Now you can securely have your accounts stored in Windows and generate the codes when you need them without having to reach for your [device].  This can also READ barcode image files (like a bmp, jpg, etc, one barcode per file).  That way if you screen cap the setup process with Google, you can come back to this program and just read the barcode to prevent "fat fingering" your information. 

Also, as you can see in the pic, you can generate barcodes that your [device] can read if it has a camera and the Google Authenticator app.  This way if you have all your accounts in this program, and your [device] meets some terrible event (theft, data wipe, bad custom ROM install, etc.), you can re-enter all your accounts without having to reset every single Google account in the process.  In the case of theft, though, reconfiguring your accounts might be a better course of action.  All accounts are stored behind a good password (as enforced by the program) and encrypted on disk using the ThreeFish algorithm which is part of the Skein hash algorithm

Complexity is enforced by requiring a length of at least 8 characters, 1 number, 1 special character, AND upper and lower case letters.

Get it from the CodePlex page, and if you have problems with it, comment there or below this post.  This is released under the Apache 2.0 License which is spelled out on the CodePlex page.  The original Authenticator program developed by the Google dev team was released under the same license. My work was inspired by their program, but it is not a derived work.

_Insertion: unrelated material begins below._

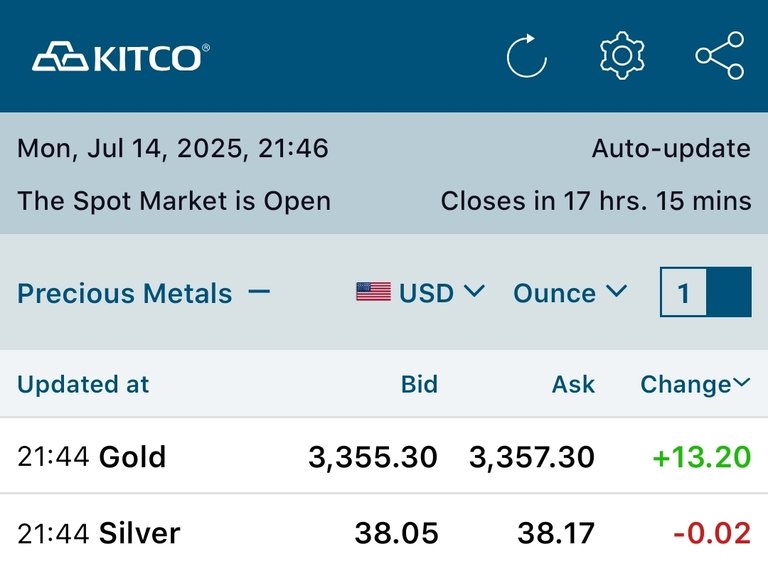Click the Gold +13.20 change value

point(701,457)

[Disclosure:  I wrote the .NET implementation of Skein/ThreeFish that is being used here but I was not one of the original team members that created Skein and ThreeFish.  I figured this was a good real-world example of its use.  Eventually, I might add Skein to the list of available HMAC algorithms used to generate the TOTP's, which would be, unfortunately, incompatible with the Google version.  I'm also using a 3rd party toolkit for the barcodes.]